Można też zaczaić się w ciemności w większej liczbie osób; siedzieć cicho, aż do czasu gdy typ otworzy skrzynkę (słychać to pewnie, co ?? pewnie fajnie skrzypi :) - wiem jak moja, bo gdy listonosz otwiera, to słychać nawet przez ścianę ...) - wtedy ZAPALIĆ ŚWIATŁO - a najlepiej skierować mu w twarz kilka latarek ... i powiedzieć 'a, tu cię mamy! CO PAN ROBIŁ W NASZYCH SKRZYNKACH???' - typ będzie przestraszony, zacznie się tłumaczyć ... można albo wtedy iść na policję, albo mu 'odpuścić' pod warunkiem (to trzeba mu wyraźnie powiedzieć) że tego NIGDY WIĘCEJ nie zrobi; i że zawsze może się spodziewać takich 'niespodzianek'. Że odtąd będzie w tej sprawie śledzony przez wiele osób.

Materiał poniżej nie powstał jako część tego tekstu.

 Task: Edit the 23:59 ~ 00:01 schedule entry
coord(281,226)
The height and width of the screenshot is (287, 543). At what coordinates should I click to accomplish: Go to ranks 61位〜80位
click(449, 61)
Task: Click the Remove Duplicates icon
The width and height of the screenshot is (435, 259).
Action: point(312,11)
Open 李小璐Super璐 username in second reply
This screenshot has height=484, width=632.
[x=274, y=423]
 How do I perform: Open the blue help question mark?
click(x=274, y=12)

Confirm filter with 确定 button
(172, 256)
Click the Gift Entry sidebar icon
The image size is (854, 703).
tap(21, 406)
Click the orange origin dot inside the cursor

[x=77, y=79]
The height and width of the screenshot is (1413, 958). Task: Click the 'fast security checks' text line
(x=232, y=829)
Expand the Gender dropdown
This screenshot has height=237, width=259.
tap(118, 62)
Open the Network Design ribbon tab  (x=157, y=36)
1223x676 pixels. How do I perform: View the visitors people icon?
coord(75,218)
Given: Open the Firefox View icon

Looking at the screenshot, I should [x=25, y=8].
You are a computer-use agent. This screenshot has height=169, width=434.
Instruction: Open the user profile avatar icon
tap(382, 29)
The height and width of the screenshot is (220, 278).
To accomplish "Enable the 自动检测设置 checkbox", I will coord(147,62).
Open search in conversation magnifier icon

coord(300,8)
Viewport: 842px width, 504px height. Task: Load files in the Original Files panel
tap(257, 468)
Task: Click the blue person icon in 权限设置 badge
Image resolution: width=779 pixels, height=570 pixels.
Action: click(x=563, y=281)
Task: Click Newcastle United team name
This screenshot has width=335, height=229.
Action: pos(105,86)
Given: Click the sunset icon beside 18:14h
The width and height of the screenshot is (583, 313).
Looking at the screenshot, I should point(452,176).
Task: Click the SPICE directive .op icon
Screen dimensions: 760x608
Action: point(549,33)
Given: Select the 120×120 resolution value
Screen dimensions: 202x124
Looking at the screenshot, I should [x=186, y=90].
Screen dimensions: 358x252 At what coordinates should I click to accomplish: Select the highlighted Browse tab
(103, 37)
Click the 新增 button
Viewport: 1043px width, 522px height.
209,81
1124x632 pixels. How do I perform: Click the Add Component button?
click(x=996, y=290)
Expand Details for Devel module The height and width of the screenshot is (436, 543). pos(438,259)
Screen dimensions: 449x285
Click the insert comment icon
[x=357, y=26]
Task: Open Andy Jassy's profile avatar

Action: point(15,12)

Można też pomyśleć o zamontowaniu jakiegoś najtańszego alarmu (na klatce), byle głośnego, którego styki wetknie się do skrzynki; gdy delikwent ją otworzy, to alarm się odezwie. "Trochę" się przestraszy jak myślę ...
Pozdrawiam,
Krzysiek
Ps. odradzam wszelkie groźby karalne typu pobicie itd. oraz rzeczywiste bicie kogoś - nie warto dla takiej sprawy robić z siebie - wg przepisów - przestępcy gorszego niż on. W końcu nie da się wytłumaczyć że to 'obrona konieczna' gdy się komuś przyleje za grzebanie po skrzynce na listy (co innego gdyby się włamał do mieszkania).
PS.1. Naruszanie tajemnicy korespondencji to POWAŻNE PRZESTĘPSTWO - należy uświadomić typowi, że to jest karalne i bardzo poważnie traktowane.